## Exercise objective
Pull out every line that contains the word "Klosz" and copy each one in full.

○ ○ ○

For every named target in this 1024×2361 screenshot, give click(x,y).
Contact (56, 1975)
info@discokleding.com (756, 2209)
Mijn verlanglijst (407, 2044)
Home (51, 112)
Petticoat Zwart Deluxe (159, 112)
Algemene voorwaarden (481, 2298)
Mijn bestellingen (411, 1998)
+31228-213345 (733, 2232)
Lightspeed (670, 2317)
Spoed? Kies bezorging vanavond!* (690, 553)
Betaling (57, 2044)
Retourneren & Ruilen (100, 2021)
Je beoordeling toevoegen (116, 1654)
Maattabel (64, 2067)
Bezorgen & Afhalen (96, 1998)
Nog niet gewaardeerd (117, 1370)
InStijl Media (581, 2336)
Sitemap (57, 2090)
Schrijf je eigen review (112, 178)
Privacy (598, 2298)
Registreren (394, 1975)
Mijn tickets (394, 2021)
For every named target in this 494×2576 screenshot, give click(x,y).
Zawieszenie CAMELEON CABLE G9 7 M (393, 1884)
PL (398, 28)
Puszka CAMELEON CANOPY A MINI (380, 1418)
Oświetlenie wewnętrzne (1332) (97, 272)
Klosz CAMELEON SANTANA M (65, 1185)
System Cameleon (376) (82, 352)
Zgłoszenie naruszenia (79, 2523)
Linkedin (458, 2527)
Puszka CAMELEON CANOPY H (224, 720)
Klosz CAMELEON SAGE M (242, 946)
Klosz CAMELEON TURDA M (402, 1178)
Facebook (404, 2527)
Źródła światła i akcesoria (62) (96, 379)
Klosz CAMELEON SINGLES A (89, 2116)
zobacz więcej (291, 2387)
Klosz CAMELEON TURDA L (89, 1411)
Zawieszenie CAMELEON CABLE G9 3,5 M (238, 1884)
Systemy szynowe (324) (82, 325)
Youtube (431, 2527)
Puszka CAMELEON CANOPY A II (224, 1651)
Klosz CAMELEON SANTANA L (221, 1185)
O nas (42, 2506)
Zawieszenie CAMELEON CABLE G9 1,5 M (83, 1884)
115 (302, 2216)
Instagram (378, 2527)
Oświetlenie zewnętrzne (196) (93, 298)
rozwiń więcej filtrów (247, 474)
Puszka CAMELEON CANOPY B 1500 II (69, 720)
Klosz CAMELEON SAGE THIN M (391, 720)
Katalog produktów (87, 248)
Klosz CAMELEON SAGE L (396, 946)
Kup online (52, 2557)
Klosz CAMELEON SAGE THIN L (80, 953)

○ ○ ○

## The solution
Klosz CAMELEON SANTANA M (65, 1185)
Klosz CAMELEON SAGE M (242, 946)
Klosz CAMELEON TURDA M (402, 1178)
Klosz CAMELEON SINGLES A (89, 2116)
Klosz CAMELEON TURDA L (89, 1411)
Klosz CAMELEON SANTANA L (221, 1185)
Klosz CAMELEON SAGE THIN M (391, 720)
Klosz CAMELEON SAGE L (396, 946)
Klosz CAMELEON SAGE THIN L (80, 953)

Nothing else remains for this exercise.